When you purchase a house--or, more accurately, you get the bank to purchase it and begin paying them back for it--someone has to go through your title. The title is the legal document that says who holds a piece of property, and what conditions there may be on its ownership. Most of us never really look at our titles, because we pay lawyers to do that.
But in our neck of the woods there's much talk and some beginning action on drilling natural gas wells. We have an easement on our property, so I decided it might be wise to know whether the conditions of our easement would subject us to particular stresses from drilling companies. Thus I retrieved our abstract of title--the document that gives a relatively succinct account of the property's attributes--and made an electronic copy of it for our records.

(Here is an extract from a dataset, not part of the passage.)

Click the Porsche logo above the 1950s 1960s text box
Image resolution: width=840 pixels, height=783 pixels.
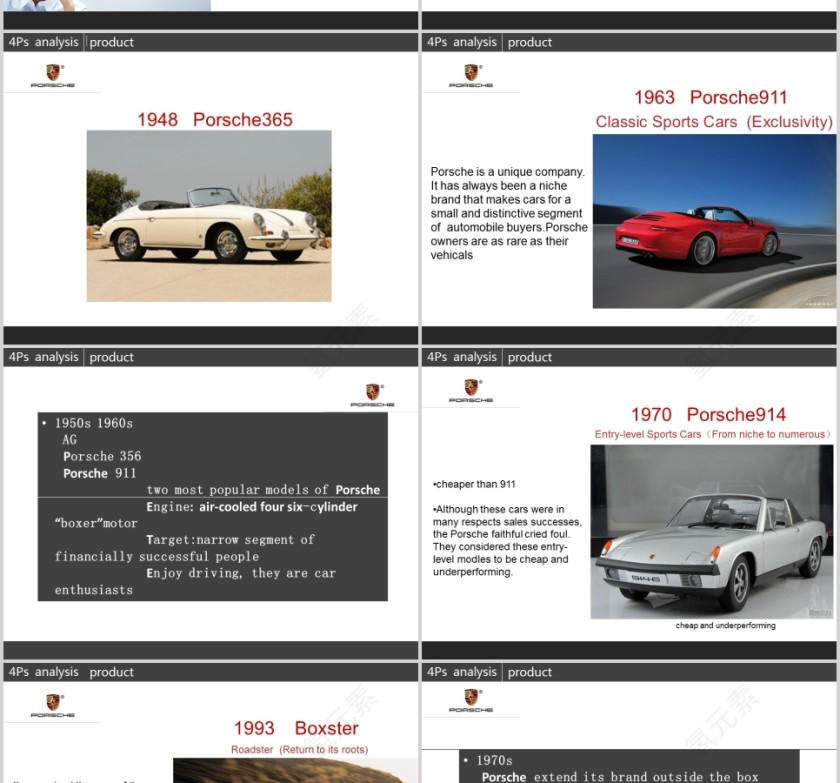pos(372,395)
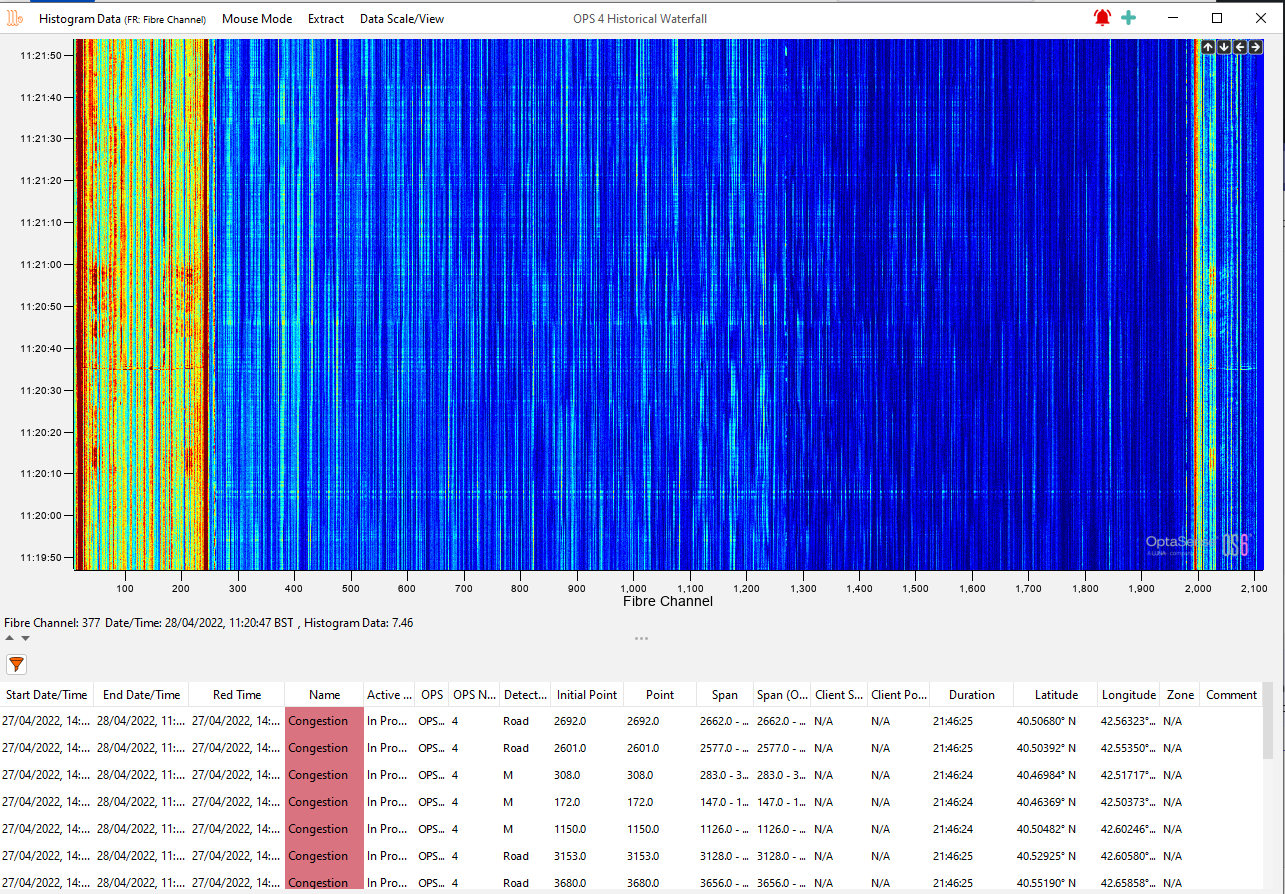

I say the abstract of title is "relatively succinct" because here's what one hundred years' worth of property dealings looks like spread out on the floor:
One hundred years of buying, selling, dividing, conditioning, easing, and gifting. And of all the sixty-some names that occur on these documents, each one has a story of living here, working here, and raising families here. If only in the names (and not the legalese that of necessity fills these crinkly pages), one gets a snapshot of lives intersecting with the soil. These are abstracts of life lived in the town of Colesville, New York.
I had to separate four generations of documents that lawyers have no problem stapling together rather willy-nilly. Thus, as a side effect, I discovered that in the 1960s they had really tough staples. If you want to try this at home, get a staple remover ready.